* Given exercise A:
Which protobuf syntax does the python-protodc page say the generator supports?
==== Passage provided ====
/python-protodc

Generate idiomatic Python dataclasses from a protobuf schema

Primary LanguagePythonApache License 2.0Apache-2.0

python-protodc

Generate idiomatic Python dataclasses from a protobuf schema.

The generated Python dataclasses include to/from_protobuf, and to/from_protojson methods which allow converting between the dataclass and protobuf representations.

These methods depend on the modules generated by the official Python protobuf generator.

This generator is intended to be used for APIs which need to instantly familiar to Python developers, and not forcing them to learn the quirks of the official Python protobuf API. If performance is a goal, I'd recommend sticking with the official Python protobuf API. If low friction APIs are more important, then give this a shot.

If you're looking at this, you may also be interested in protoplus, betterproto, or pure-protobuf.

Compatibility

Support for proto3 syntax. No support for proto2.

Supports well known types for wrappers, timestamp, any, and struct.

Currently no support for nested messages, nested enums, (send a PR, it should be easy to add), field masks or reflection types.

Example

Schema source

message Example {
  int64 life_the_universe_and_everything = 1;
  repeated Example examples = 2;
  oneof wat {
    string javascript = 3;
    string golang = 4;
    Example another_example = 5;
  }
  google.protobuf.Timestamp time = 6;
}

Usage source

from datetime import datetime

from example.v1.example_protodc import Example, ExampleWatOneof as Oneof

dc = Example(
    life_the_universe_and_everything=42,
    examples=[
        Example(life_the_universe_and_everything=43),
    ],
    time=datetime.now()
)

dc.javascript = "eval('while(true){}')"

# Round trip to JSON and back.
txt = dc.to_protojson()
dc2 = Example.from_protojson(txt)

# Round trip to a python protobuf and back.
pb = dc.to_protobuf()
dc3 = Example.from_protobuf(pb)

# Check that nothing was lost in translation...
print(dc == dc2 == dc3)

Generated Dataclass source

class ExampleWatOneof(enum.Enum):
    NONE = 0
    javascript = 1
    golang = 2
    another_example = 3

@dataclass
class Example:
    life_the_universe_and_everything: int = 0
    examples: list['Example'] = field(default_factory=list)
    which_wat: ExampleWatOneof = ExampleWatOneof.NONE
    wat: Union[None, 'str', 'str', 'Example'] = None
    time: Optional[datetime] = None

    def __post_init__(self):
        if self.wat is not None and self.which_wat in (None, ExampleWatOneof.NONE):
            raise Exception('example.v1.Example: which_wat not passed in constructor')

    def to_protojson(self):
        return google.protobuf.json_format.MessageToJson(self.to_protobuf())
==== Data provided ====
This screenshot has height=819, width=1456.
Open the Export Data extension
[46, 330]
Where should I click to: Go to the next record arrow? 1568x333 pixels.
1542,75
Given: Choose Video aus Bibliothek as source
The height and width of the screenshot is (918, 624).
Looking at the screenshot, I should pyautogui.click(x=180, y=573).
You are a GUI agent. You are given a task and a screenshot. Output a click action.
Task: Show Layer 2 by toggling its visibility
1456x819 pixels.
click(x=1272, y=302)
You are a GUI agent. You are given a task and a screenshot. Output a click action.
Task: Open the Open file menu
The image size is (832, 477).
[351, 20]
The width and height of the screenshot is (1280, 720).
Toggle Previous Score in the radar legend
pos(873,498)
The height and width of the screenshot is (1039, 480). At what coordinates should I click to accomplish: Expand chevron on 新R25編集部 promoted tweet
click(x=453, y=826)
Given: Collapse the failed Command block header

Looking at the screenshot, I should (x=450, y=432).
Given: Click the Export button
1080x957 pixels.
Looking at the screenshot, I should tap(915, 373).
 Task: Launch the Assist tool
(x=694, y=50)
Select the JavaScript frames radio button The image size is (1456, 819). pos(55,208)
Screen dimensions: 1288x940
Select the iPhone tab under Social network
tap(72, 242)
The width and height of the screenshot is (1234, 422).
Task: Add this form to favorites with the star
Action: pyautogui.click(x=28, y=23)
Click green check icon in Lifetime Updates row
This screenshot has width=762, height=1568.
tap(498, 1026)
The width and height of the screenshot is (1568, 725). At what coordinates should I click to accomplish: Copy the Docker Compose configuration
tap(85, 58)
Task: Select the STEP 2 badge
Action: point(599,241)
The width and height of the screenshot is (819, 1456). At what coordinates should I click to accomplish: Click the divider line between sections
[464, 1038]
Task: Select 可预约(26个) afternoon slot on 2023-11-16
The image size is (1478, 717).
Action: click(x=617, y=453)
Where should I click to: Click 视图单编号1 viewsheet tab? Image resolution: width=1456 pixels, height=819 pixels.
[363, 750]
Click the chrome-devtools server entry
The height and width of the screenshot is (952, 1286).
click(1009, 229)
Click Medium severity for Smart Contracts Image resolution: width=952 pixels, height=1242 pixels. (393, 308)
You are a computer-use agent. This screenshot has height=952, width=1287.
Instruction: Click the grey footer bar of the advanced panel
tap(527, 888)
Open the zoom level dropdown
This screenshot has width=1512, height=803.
====
* Given exercise B:
From the records, copy out word for word the part that opens with the line containing "You are a computer-use" and runs through the end of the records.

* Result A:
proto3. proto2 is not supported.

* Result B:
You are a computer-use agent. This screenshot has height=952, width=1287.
Instruction: Click the grey footer bar of the advanced panel
tap(527, 888)
Open the zoom level dropdown
This screenshot has width=1512, height=803.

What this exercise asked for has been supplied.